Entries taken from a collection
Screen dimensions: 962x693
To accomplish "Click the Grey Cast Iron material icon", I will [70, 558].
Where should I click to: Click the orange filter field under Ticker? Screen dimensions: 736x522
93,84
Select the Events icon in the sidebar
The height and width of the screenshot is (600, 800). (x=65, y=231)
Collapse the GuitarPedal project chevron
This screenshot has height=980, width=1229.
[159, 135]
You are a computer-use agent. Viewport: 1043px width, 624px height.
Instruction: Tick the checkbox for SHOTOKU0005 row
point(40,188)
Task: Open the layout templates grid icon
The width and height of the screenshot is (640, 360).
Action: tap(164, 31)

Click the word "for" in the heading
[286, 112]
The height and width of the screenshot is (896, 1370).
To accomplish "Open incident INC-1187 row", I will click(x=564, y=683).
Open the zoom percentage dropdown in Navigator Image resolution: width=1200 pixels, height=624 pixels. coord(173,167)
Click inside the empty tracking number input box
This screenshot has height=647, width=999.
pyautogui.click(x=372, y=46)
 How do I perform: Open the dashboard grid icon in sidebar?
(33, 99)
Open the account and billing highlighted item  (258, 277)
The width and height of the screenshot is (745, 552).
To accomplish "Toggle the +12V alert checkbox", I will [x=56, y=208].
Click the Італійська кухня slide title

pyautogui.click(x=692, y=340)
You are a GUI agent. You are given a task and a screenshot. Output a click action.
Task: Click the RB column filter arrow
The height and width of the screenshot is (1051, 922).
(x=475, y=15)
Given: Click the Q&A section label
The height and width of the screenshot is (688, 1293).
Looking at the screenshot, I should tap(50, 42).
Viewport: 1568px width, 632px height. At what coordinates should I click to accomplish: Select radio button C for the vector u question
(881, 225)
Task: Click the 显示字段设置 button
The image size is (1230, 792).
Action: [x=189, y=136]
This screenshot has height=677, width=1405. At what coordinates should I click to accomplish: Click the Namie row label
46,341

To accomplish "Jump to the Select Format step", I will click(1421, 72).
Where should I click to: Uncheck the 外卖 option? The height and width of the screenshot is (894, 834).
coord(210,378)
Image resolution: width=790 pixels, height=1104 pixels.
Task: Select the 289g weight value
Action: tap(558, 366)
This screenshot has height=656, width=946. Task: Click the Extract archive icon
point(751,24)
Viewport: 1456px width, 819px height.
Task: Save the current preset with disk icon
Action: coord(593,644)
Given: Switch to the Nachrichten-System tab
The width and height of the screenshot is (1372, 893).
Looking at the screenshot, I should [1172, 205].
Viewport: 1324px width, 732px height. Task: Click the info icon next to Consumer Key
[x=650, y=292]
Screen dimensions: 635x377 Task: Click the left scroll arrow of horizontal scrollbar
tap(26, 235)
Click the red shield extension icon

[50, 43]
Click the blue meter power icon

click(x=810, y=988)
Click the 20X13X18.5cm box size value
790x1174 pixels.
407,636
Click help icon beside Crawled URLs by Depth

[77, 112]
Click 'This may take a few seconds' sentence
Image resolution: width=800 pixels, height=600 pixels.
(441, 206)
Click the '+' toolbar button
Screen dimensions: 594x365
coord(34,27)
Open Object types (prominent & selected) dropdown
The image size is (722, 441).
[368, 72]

#### Requirement
In the entries above, the lines from the one bearing "Task: Click the RB column filter arrow" up to and including the one bearing "Given: Switch to the Nachrichten-System tab" should be transcribed exactly; no other line is wanted.

#### Written response
Task: Click the RB column filter arrow
The height and width of the screenshot is (1051, 922).
(x=475, y=15)
Given: Click the Q&A section label
The height and width of the screenshot is (688, 1293).
Looking at the screenshot, I should tap(50, 42).
Viewport: 1568px width, 632px height. At what coordinates should I click to accomplish: Select radio button C for the vector u question
(881, 225)
Task: Click the 显示字段设置 button
The image size is (1230, 792).
Action: [x=189, y=136]
This screenshot has height=677, width=1405. At what coordinates should I click to accomplish: Click the Namie row label
46,341

To accomplish "Jump to the Select Format step", I will click(1421, 72).
Where should I click to: Uncheck the 外卖 option? The height and width of the screenshot is (894, 834).
coord(210,378)
Image resolution: width=790 pixels, height=1104 pixels.
Task: Select the 289g weight value
Action: tap(558, 366)
This screenshot has height=656, width=946. Task: Click the Extract archive icon
point(751,24)
Viewport: 1456px width, 819px height.
Task: Save the current preset with disk icon
Action: coord(593,644)
Given: Switch to the Nachrichten-System tab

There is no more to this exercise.